→ **Alıştırmalar**
1. İran ekonomisi yazısında "Yaptırımların gölgesinde İran" sözlerinden "durağanlığa mı mahkûm?" sözlerine kadar olan kısmı yeniden yaz. Bunu yaparken "petrol" yerine "doğalgaz" koy.
2. İran ekonomisi yazısına göre Tahran sokaklarında hissedilen ekonomik sıkışmışlık neyin sonucudur?

→ **Çıkarılan metin**
———

Yaptırımların gölgesinde İran ekonomisi nereye gidiyor? |
İran ekonomisi uzun süredir tek bir kelimeyle özetlersek tek alımıza gelen yaptırımlar olur. Ancak her ekonomik hikâye gibi İran’ın ki de yalnızca dış baskılardan ibaret değil. Bugün Tahran sokaklarında hissedilen ekonomik sıkışmışlık; petrol gelirlerinden döviz rejimine, demografik yapıdan bölgesel jeopolitiğe kadar uzanan çok katmanlı bir denklemin sonucu. Asıl soru şu: İran, mevcut koşullar altında ekonomik geleceğini yeniden inşa edebilir mi, yoksa kronik bir durağanlığa mı mahkûm?

———

→ **Satırlar**
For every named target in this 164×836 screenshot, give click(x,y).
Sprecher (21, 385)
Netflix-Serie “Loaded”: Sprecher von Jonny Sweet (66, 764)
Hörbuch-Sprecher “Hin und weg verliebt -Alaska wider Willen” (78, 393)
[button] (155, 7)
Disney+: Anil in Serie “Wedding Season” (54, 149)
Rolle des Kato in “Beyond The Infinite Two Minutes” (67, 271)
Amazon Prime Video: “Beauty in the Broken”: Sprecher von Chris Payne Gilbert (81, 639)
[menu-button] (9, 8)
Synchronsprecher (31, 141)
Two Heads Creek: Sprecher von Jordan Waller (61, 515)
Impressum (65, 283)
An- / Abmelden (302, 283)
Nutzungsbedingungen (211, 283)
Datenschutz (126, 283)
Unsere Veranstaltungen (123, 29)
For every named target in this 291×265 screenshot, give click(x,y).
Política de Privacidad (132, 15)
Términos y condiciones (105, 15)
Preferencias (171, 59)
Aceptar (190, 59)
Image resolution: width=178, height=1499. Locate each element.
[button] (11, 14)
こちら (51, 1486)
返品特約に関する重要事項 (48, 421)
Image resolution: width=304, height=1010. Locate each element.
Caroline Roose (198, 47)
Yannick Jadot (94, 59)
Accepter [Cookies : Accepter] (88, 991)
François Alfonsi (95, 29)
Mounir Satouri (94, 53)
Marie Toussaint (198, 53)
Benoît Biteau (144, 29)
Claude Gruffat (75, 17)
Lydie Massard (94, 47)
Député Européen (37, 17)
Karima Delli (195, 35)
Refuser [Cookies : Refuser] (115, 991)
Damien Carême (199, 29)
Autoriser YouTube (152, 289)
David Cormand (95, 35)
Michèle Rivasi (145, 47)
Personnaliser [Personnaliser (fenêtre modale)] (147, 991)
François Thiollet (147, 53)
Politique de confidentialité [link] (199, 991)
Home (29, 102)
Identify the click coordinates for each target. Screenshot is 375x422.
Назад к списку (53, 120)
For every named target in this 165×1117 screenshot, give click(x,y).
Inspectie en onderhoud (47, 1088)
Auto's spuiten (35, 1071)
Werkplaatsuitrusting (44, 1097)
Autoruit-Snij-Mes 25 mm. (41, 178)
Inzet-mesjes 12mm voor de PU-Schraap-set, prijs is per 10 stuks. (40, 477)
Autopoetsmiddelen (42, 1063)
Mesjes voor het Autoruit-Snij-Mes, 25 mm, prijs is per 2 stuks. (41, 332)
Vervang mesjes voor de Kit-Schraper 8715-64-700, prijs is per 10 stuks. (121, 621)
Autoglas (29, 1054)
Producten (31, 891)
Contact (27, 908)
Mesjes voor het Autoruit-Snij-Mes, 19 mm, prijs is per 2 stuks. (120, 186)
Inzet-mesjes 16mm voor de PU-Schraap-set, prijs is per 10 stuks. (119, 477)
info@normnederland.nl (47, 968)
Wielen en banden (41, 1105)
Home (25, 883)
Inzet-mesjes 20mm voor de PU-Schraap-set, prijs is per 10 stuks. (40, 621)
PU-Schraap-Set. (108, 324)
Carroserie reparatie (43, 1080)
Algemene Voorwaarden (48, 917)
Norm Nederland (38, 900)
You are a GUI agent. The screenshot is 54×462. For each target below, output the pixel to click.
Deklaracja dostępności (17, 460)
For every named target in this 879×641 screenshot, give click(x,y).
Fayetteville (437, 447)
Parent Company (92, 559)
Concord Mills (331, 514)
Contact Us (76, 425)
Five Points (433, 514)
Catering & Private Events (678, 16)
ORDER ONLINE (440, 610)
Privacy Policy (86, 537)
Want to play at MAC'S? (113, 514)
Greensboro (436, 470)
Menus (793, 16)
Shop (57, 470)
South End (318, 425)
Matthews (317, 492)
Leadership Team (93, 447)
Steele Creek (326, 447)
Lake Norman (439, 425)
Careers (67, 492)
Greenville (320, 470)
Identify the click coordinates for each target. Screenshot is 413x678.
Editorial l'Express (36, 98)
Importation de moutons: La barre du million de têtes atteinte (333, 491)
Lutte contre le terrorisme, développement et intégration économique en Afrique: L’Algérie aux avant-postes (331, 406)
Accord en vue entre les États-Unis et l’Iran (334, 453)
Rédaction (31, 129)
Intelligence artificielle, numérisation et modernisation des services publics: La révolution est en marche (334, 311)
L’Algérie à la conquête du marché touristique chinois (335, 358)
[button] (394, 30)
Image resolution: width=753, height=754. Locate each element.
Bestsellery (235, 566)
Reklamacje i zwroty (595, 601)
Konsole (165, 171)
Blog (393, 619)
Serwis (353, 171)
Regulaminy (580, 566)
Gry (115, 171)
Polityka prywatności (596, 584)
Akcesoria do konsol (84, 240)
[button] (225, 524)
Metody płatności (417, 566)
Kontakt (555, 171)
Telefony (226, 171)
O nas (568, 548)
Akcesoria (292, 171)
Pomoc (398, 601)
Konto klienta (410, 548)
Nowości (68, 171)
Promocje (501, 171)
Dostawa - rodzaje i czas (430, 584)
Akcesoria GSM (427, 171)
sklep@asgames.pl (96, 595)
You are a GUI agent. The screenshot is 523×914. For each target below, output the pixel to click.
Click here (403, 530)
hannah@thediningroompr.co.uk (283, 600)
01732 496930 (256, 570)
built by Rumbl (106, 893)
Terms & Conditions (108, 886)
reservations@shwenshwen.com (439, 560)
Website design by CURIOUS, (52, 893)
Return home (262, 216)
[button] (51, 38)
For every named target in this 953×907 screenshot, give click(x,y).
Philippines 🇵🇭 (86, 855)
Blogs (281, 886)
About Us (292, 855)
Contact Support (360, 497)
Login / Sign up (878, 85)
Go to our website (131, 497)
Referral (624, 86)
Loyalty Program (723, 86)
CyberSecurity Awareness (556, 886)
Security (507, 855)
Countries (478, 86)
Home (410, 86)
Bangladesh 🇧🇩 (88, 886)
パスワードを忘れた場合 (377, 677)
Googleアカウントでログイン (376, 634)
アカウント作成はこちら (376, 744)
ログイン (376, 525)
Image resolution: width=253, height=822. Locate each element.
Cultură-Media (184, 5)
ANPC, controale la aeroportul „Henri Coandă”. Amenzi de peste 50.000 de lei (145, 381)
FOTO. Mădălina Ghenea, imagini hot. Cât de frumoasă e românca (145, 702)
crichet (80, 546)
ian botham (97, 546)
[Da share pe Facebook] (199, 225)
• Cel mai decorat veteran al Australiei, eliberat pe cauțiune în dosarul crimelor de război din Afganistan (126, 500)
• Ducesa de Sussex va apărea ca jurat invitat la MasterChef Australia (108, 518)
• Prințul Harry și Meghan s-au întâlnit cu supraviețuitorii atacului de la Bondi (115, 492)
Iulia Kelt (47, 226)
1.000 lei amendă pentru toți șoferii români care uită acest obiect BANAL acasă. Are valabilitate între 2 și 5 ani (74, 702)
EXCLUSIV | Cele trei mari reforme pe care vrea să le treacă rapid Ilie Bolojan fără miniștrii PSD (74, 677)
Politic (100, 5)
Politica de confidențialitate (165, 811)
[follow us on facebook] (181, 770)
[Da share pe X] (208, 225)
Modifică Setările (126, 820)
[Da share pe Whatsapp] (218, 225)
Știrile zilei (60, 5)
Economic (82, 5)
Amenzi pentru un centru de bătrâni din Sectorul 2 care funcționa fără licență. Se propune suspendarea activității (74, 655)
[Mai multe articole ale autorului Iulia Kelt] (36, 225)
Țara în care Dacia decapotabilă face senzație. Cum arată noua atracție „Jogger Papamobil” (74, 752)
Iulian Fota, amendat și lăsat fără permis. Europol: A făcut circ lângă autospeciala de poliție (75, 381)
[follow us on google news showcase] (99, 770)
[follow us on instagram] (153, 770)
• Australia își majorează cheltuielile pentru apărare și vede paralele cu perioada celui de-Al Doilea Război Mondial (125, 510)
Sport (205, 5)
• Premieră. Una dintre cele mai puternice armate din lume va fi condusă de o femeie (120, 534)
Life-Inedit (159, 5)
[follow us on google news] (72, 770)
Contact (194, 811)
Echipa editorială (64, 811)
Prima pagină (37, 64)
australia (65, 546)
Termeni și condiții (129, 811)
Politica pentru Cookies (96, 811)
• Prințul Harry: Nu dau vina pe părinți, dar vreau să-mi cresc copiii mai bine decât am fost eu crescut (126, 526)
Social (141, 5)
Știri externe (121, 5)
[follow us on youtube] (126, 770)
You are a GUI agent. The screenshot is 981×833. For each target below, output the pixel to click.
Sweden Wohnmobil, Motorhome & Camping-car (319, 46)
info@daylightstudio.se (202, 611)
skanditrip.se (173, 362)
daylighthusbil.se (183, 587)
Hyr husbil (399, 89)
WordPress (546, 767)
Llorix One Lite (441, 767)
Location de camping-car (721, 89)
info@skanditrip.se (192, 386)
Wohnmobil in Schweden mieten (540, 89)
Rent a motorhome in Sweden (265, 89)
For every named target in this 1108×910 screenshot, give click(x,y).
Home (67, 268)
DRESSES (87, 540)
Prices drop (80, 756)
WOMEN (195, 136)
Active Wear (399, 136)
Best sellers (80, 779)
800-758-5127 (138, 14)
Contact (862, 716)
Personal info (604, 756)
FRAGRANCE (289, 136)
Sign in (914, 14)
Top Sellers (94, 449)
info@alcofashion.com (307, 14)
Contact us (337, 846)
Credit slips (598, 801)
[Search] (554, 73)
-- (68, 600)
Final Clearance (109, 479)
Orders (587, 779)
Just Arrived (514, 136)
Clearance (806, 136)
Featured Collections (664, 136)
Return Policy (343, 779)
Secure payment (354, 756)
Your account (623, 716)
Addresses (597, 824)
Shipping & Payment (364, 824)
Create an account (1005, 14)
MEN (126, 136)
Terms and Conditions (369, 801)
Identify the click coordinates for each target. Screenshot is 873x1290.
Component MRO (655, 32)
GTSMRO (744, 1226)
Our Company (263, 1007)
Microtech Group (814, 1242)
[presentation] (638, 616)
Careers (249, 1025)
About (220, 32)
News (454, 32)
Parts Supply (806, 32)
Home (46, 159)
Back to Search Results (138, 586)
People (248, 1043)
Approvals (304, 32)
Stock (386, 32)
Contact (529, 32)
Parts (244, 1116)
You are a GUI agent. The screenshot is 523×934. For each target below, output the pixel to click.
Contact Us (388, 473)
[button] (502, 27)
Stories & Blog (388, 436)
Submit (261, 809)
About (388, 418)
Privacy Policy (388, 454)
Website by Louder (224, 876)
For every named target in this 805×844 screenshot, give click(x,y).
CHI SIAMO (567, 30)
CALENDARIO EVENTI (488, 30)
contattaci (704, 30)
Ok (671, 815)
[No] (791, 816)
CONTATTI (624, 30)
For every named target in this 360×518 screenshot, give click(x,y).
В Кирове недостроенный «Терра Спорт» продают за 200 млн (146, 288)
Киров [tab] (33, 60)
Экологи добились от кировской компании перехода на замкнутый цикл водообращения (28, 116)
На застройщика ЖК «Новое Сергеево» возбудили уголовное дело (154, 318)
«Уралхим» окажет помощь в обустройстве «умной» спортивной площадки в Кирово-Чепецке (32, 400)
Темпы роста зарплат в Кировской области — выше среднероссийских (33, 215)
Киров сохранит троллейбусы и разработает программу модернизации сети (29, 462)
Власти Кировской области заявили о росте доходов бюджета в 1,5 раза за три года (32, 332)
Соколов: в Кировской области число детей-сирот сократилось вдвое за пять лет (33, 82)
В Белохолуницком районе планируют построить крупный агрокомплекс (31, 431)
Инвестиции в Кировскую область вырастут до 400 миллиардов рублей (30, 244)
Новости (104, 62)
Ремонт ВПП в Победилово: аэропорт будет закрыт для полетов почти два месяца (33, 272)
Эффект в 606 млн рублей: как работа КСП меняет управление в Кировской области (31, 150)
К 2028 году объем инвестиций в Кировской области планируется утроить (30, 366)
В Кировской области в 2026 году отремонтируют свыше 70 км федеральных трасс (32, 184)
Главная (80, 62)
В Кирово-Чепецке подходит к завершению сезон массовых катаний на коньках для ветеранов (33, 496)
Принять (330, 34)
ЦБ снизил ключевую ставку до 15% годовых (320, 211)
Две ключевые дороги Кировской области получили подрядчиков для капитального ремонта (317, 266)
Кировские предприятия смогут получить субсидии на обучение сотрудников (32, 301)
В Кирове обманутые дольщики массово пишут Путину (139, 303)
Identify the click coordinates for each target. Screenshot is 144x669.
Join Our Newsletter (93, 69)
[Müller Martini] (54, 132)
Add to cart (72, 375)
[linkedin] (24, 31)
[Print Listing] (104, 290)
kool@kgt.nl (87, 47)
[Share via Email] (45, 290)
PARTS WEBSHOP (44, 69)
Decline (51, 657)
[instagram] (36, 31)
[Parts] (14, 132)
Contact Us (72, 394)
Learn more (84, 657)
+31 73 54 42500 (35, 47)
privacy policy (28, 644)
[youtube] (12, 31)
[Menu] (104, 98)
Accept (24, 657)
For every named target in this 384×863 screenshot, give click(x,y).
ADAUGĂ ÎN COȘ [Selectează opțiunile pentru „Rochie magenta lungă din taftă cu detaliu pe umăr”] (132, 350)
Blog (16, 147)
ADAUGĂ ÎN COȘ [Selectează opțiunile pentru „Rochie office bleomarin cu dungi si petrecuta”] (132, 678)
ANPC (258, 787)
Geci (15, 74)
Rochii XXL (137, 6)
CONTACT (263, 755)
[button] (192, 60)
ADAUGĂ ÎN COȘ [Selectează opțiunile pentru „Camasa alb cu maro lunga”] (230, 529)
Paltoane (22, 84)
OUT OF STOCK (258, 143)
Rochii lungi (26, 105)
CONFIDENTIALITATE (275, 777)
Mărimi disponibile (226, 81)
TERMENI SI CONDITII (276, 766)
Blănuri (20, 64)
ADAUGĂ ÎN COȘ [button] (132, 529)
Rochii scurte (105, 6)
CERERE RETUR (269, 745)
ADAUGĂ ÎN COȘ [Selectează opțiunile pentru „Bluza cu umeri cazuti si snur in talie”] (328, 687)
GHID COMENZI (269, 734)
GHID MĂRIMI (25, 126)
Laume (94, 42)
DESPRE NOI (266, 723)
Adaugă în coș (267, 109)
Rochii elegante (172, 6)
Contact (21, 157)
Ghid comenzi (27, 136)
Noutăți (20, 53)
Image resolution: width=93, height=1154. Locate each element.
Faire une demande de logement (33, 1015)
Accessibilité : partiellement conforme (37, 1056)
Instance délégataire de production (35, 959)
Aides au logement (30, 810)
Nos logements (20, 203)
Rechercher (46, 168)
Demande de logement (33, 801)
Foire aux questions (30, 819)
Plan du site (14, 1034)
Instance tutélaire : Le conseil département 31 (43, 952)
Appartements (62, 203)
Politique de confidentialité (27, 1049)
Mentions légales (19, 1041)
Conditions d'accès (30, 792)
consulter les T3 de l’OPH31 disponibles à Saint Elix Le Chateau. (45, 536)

———

→ **Alıştırma cevapları**
1.
Yaptırımların gölgesinde İran ekonomisi nereye gidiyor? |
İran ekonomisi uzun süredir tek bir kelimeyle özetlersek tek alımıza gelen yaptırımlar olur. Ancak her ekonomik hikâye gibi İran’ın ki de yalnızca dış baskılardan ibaret değil. Bugün Tahran sokaklarında hissedilen ekonomik sıkışmışlık; doğalgaz gelirlerinden döviz rejimine, demografik yapıdan bölgesel jeopolitiğe kadar uzanan çok katmanlı bir denklemin sonucu. Asıl soru şu: İran, mevcut koşullar altında ekonomik geleceğini yeniden inşa edebilir mi, yoksa kronik bir durağanlığa mı mahkûm?

2. Petrol gelirlerinden döviz rejimine, demografik yapıdan bölgesel jeopolitiğe kadar uzanan çok katmanlı bir denklemin sonucudur.